* Requirement *
Lines from the top of the listing down to the one with "Task: Open the ROI Calculator nav item", inclusive, are to be copied exactly.

* Record excerpts *

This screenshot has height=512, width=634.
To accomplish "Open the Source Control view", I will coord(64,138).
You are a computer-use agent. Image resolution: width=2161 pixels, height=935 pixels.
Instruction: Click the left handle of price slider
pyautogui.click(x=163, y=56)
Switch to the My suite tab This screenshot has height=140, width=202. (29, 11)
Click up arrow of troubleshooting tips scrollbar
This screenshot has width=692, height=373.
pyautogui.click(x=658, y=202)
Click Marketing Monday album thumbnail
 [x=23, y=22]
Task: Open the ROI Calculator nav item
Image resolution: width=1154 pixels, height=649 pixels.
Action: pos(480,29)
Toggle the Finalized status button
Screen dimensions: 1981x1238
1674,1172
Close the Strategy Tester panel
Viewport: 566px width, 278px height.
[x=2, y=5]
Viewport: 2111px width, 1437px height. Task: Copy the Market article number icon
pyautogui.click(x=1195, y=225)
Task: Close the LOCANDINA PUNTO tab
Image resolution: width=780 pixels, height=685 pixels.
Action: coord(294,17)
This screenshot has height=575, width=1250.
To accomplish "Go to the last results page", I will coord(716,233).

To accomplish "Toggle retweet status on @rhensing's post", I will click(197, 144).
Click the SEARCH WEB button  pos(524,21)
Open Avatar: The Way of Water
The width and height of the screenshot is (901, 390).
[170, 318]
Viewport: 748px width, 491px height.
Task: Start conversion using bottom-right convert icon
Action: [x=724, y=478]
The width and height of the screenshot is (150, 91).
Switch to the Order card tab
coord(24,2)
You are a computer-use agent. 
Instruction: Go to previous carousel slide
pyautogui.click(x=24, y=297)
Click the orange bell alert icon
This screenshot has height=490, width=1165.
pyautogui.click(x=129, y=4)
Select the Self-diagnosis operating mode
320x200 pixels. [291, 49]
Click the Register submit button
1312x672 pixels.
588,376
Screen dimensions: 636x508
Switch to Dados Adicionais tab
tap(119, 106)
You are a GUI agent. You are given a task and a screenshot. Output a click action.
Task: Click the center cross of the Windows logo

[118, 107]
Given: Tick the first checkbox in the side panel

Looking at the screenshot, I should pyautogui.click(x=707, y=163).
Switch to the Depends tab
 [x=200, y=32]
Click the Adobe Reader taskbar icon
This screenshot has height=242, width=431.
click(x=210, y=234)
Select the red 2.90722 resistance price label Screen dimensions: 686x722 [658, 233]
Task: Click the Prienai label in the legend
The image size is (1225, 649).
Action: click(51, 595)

* Response box *
This screenshot has height=512, width=634.
To accomplish "Open the Source Control view", I will coord(64,138).
You are a computer-use agent. Image resolution: width=2161 pixels, height=935 pixels.
Instruction: Click the left handle of price slider
pyautogui.click(x=163, y=56)
Switch to the My suite tab This screenshot has height=140, width=202. (29, 11)
Click up arrow of troubleshooting tips scrollbar
This screenshot has width=692, height=373.
pyautogui.click(x=658, y=202)
Click Marketing Monday album thumbnail
 [x=23, y=22]
Task: Open the ROI Calculator nav item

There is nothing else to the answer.